There are five questions you should ask before buying an investment property. They all focus on that old real estate principle of location, location, location!
Ask yourself before choosing an investment property: Is this the best location to purchase an investment property?
I say it daily but it bears repeating. Investment property is all about location. You should not look at any properties with out first KNOWING you are looking in the best location. A location that has job growth, population growth and area that is undervalued can sustain growth and cash flow.
Here are the five questions you should ask before buying an investment property:
1. Does the area provide for low taxes and insurance with Baby Boomer appeal? Yes, I know there are a number of questions right here in the first question (and I have only just begun) but the question of being in the best location is an incredibly important one and should be the one you spend the most time on.

» Problem details: Edit the passage on investment property locations by writing out the part that opens with the words containing "Ask yourself before" and closes with "and cash flow.", putting "rental income" in place of "cash flow". The listing after this point is not needed.

» Dataset extract:
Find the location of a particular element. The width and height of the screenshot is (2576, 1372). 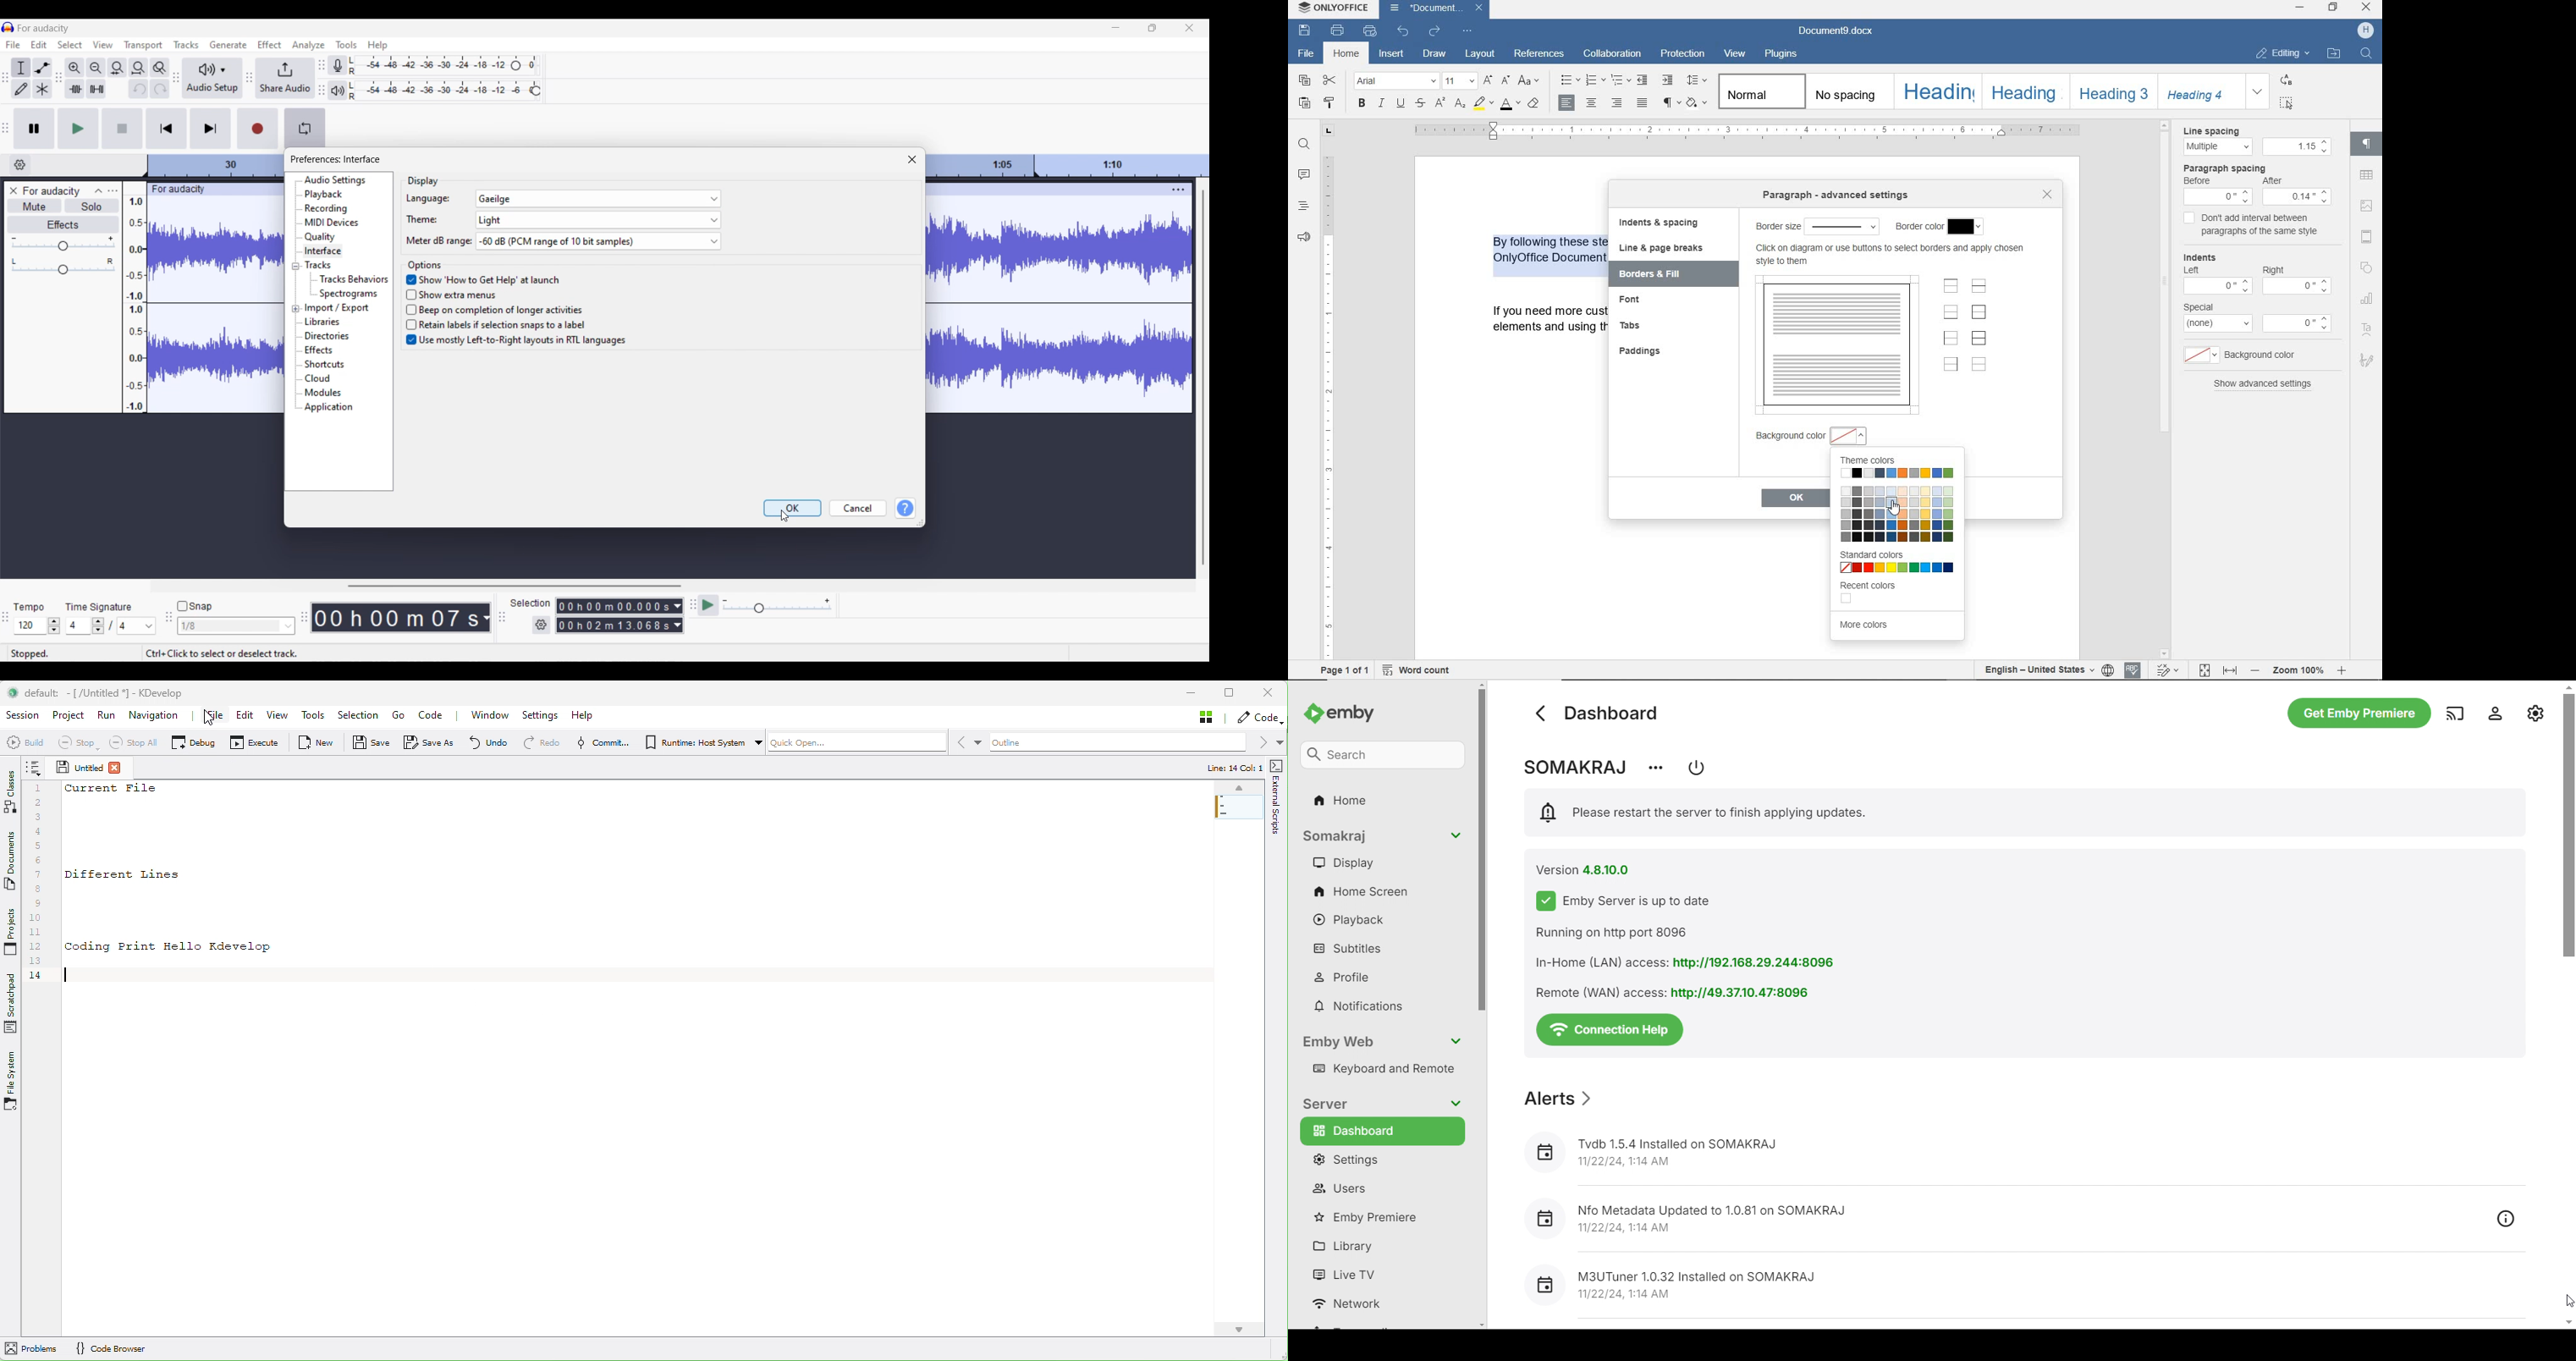

Save is located at coordinates (368, 743).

» Reply to the exercise:
Ask yourself before choosing an investment property: Is this the best location to purchase an investment property?
I say it daily but it bears repeating. Investment property is all about location. You should not look at any properties with out first KNOWING you are looking in the best location. A location that has job growth, population growth and area that is undervalued can sustain growth and rental income.